[Saved data entries]
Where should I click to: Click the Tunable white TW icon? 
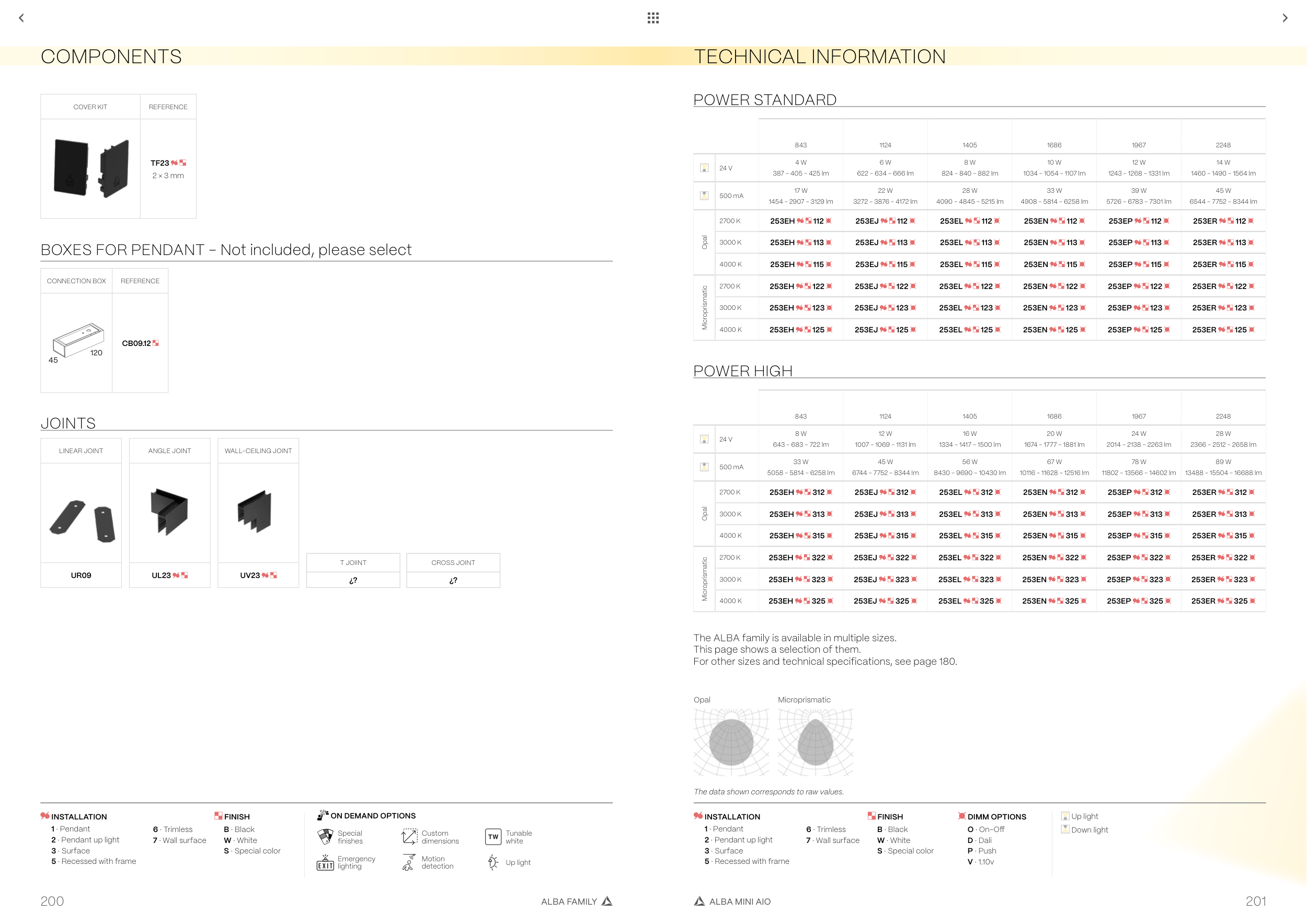pos(493,836)
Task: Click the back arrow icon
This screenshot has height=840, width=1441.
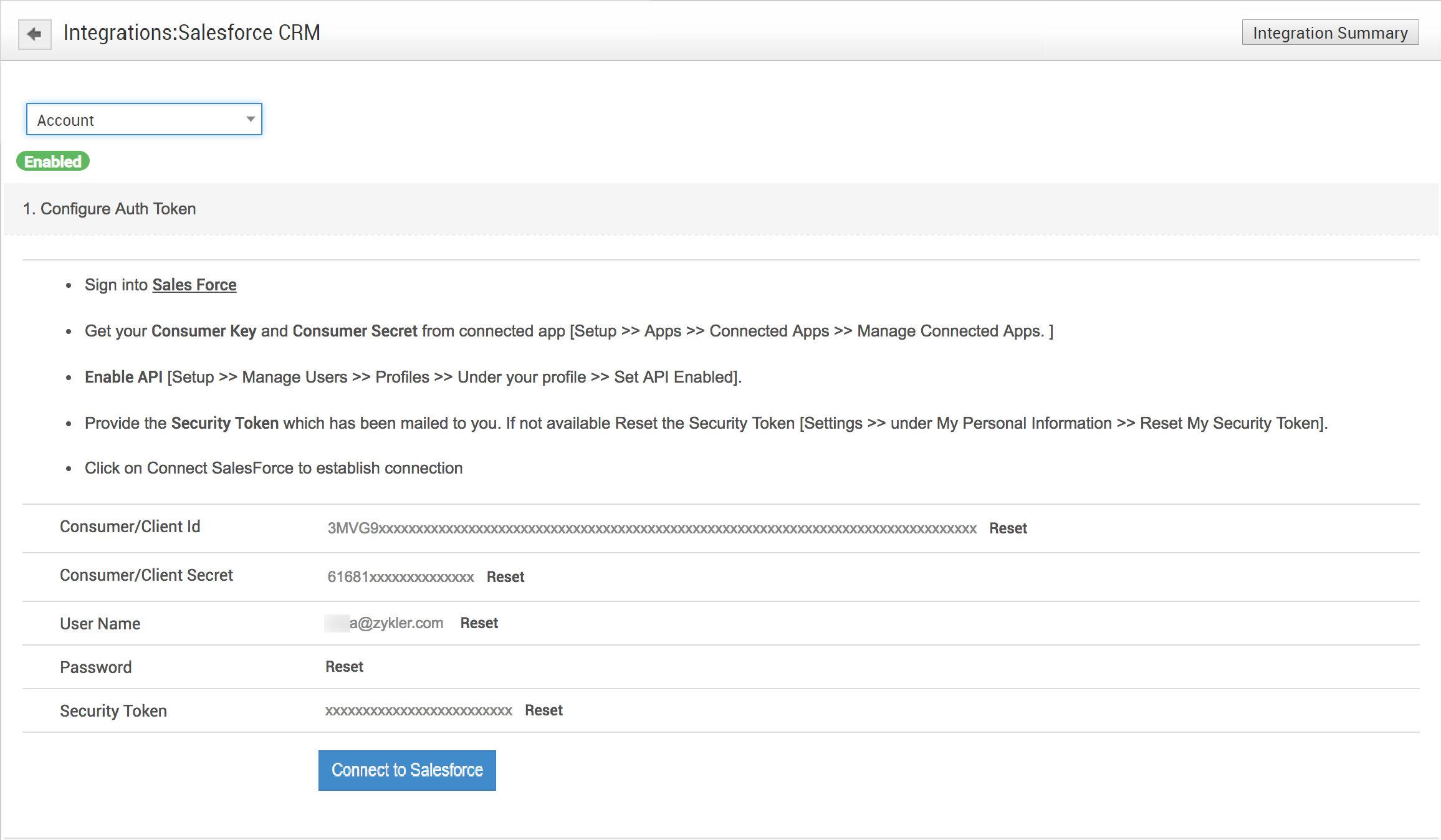Action: pyautogui.click(x=34, y=34)
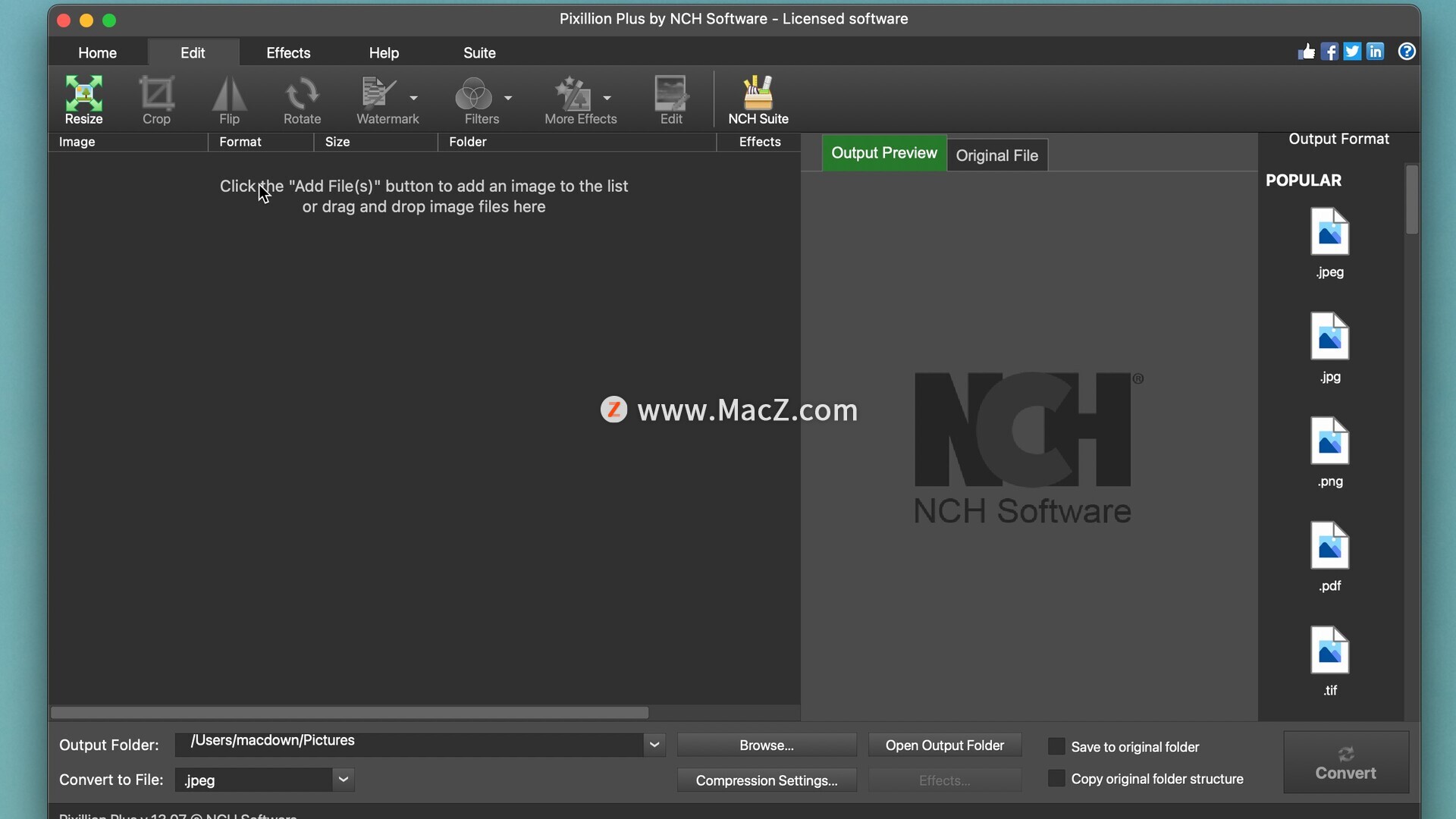Click the Twitter share icon
The image size is (1456, 819).
click(x=1352, y=52)
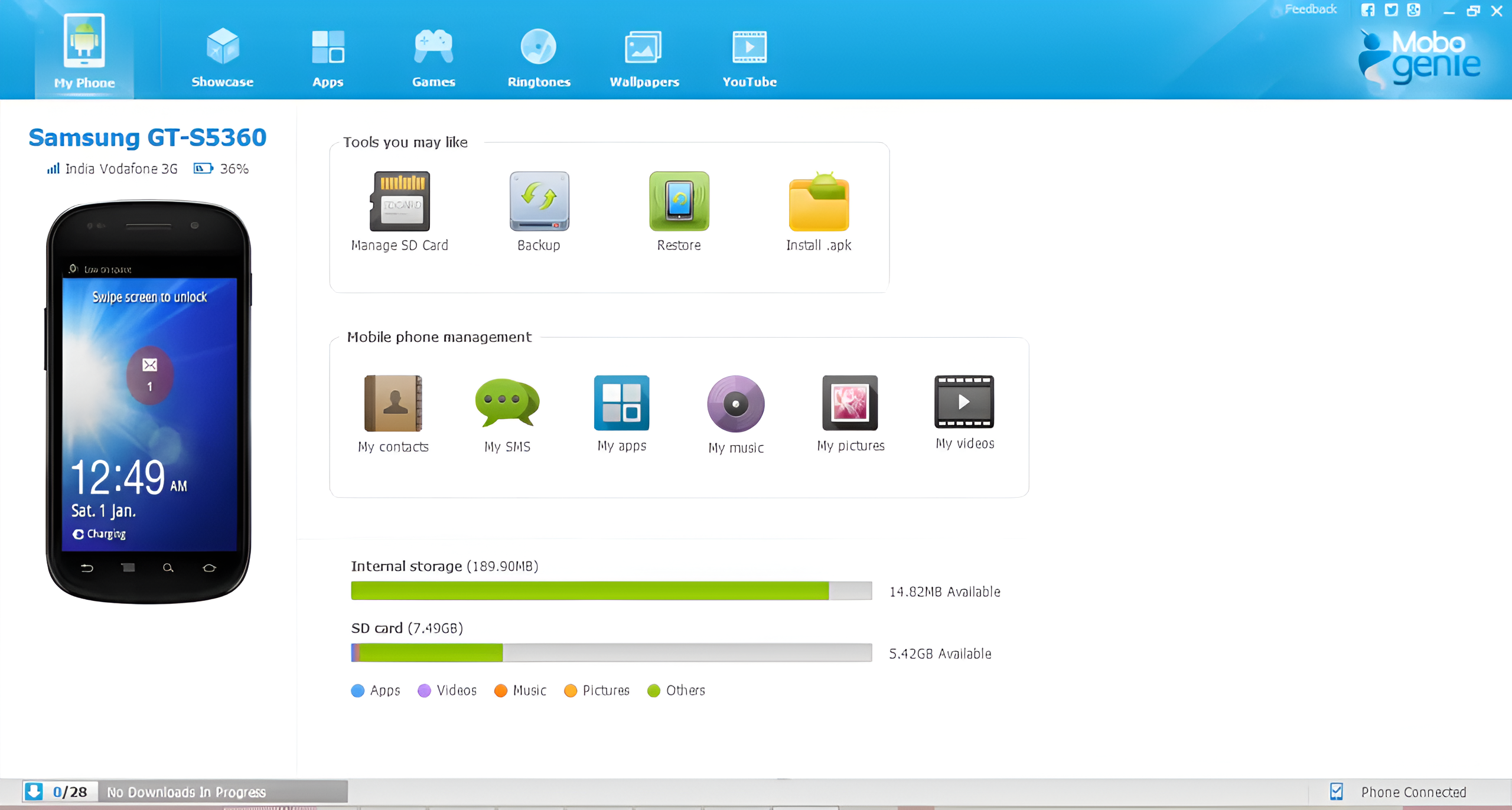Screen dimensions: 1512x810
Task: Open My contacts manager
Action: click(x=393, y=404)
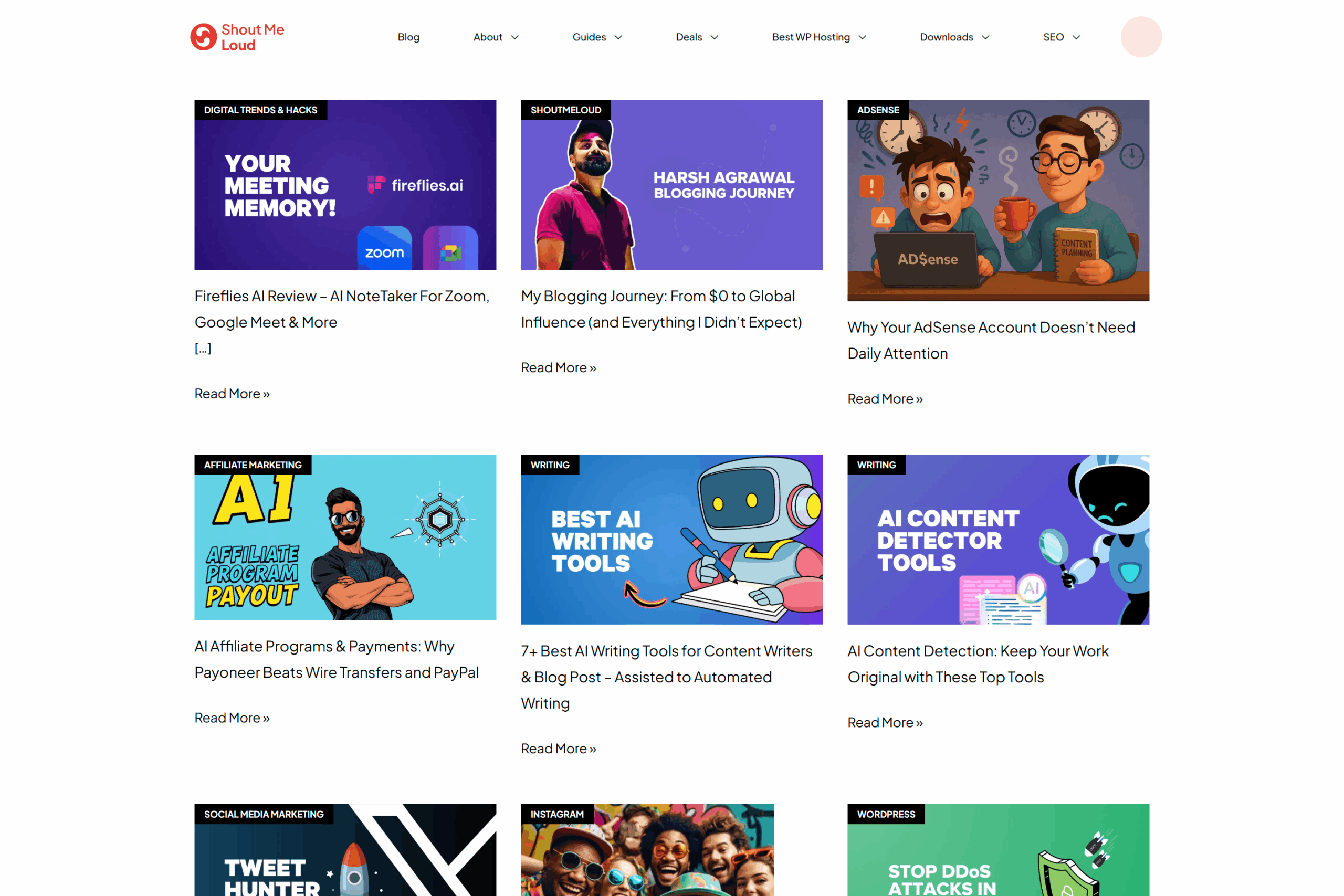Expand Best WP Hosting menu arrow

pyautogui.click(x=862, y=38)
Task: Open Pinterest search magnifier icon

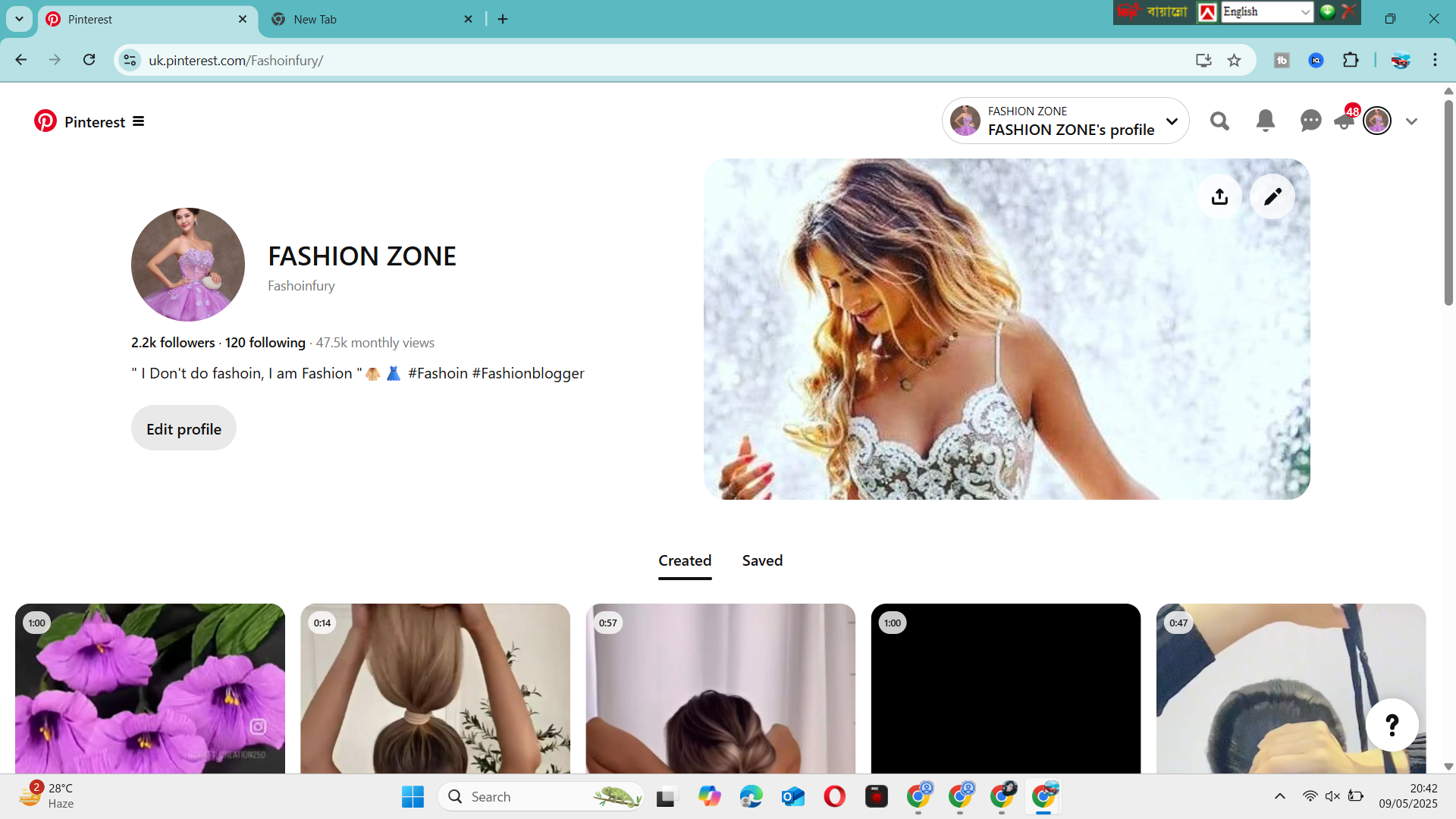Action: click(1219, 121)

[EXERCISE DESCRIPTION] What I need is every record written out exactly, minus the pictures.

[ANSWER TO THE EXERCISE]
Where should I click to: Click the Tunable white TW icon? 
pos(493,836)
Task: Click the back arrow icon
This screenshot has height=840, width=1441.
Action: pyautogui.click(x=34, y=34)
Click the Twitter share icon
The image size is (1456, 819).
click(x=1352, y=52)
Screen dimensions: 1512x810
Task: Open My contacts manager
Action: click(x=393, y=404)
Expand Best WP Hosting menu arrow

pyautogui.click(x=862, y=38)
Task: Open Pinterest search magnifier icon

Action: click(1219, 121)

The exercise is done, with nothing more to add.